---------- SUPPLIED MATERIAL

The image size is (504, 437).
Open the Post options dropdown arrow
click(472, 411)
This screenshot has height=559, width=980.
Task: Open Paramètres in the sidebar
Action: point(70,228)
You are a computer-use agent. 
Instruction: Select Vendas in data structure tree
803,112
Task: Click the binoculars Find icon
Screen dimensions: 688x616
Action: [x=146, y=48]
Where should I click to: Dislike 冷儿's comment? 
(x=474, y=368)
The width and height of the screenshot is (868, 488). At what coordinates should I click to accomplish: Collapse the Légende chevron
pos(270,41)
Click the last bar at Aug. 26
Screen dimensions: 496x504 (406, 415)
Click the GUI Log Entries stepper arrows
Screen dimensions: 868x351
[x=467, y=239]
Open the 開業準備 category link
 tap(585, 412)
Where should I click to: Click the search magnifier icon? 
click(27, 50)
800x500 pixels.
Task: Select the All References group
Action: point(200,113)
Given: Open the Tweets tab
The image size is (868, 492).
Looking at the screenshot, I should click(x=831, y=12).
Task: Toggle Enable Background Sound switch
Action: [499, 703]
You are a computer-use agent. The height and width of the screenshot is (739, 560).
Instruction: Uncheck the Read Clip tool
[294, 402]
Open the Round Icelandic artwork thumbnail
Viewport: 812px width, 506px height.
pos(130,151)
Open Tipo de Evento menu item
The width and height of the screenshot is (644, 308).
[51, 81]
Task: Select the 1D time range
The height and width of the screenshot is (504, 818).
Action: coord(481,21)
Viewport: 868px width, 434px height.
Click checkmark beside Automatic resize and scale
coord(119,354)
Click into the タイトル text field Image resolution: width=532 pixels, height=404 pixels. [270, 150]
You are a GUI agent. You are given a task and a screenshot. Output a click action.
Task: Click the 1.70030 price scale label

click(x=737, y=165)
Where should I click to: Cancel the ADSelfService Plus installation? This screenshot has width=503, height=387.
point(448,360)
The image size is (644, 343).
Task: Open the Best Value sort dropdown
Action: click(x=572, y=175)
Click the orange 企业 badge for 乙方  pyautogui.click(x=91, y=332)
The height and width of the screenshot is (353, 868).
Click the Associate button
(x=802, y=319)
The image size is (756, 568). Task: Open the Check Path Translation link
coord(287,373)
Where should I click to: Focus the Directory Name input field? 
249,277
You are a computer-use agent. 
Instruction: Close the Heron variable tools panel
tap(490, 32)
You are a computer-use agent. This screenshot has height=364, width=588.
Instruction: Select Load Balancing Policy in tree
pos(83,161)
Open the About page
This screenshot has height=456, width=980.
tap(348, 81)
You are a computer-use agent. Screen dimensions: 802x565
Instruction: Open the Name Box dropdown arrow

--------------------

* _THE PROBLEM_
For every entry above, write out an exact copy.

* _YOUR SOLUTION_
The image size is (504, 437).
Open the Post options dropdown arrow
click(472, 411)
This screenshot has height=559, width=980.
Task: Open Paramètres in the sidebar
Action: point(70,228)
You are a computer-use agent. 
Instruction: Select Vendas in data structure tree
803,112
Task: Click the binoculars Find icon
Screen dimensions: 688x616
Action: [x=146, y=48]
Where should I click to: Dislike 冷儿's comment? 
(x=474, y=368)
The width and height of the screenshot is (868, 488). At what coordinates should I click to accomplish: Collapse the Légende chevron
pos(270,41)
Click the last bar at Aug. 26
Screen dimensions: 496x504 (406, 415)
Click the GUI Log Entries stepper arrows
Screen dimensions: 868x351
[x=467, y=239]
Open the 開業準備 category link
 tap(585, 412)
Where should I click to: Click the search magnifier icon? 
click(27, 50)
800x500 pixels.
Task: Select the All References group
Action: point(200,113)
Given: Open the Tweets tab
The image size is (868, 492).
Looking at the screenshot, I should click(x=831, y=12).
Task: Toggle Enable Background Sound switch
Action: [499, 703]
You are a computer-use agent. The height and width of the screenshot is (739, 560).
Instruction: Uncheck the Read Clip tool
[294, 402]
Open the Round Icelandic artwork thumbnail
Viewport: 812px width, 506px height.
pos(130,151)
Open Tipo de Evento menu item
The width and height of the screenshot is (644, 308).
[51, 81]
Task: Select the 1D time range
The height and width of the screenshot is (504, 818).
Action: coord(481,21)
Viewport: 868px width, 434px height.
Click checkmark beside Automatic resize and scale
coord(119,354)
Click into the タイトル text field Image resolution: width=532 pixels, height=404 pixels. [270, 150]
You are a GUI agent. You are given a task and a screenshot. Output a click action.
Task: Click the 1.70030 price scale label

click(x=737, y=165)
Where should I click to: Cancel the ADSelfService Plus installation? This screenshot has width=503, height=387.
point(448,360)
The image size is (644, 343).
Task: Open the Best Value sort dropdown
Action: click(x=572, y=175)
Click the orange 企业 badge for 乙方  pyautogui.click(x=91, y=332)
The height and width of the screenshot is (353, 868).
Click the Associate button
(x=802, y=319)
The image size is (756, 568). Task: Open the Check Path Translation link
coord(287,373)
Where should I click to: Focus the Directory Name input field? 
249,277
You are a computer-use agent. 
Instruction: Close the Heron variable tools panel
tap(490, 32)
You are a computer-use agent. This screenshot has height=364, width=588.
Instruction: Select Load Balancing Policy in tree
pos(83,161)
Open the About page
This screenshot has height=456, width=980.
tap(348, 81)
You are a computer-use agent. Screen dimensions: 802x565
Instruction: Open the Name Box dropdown arrow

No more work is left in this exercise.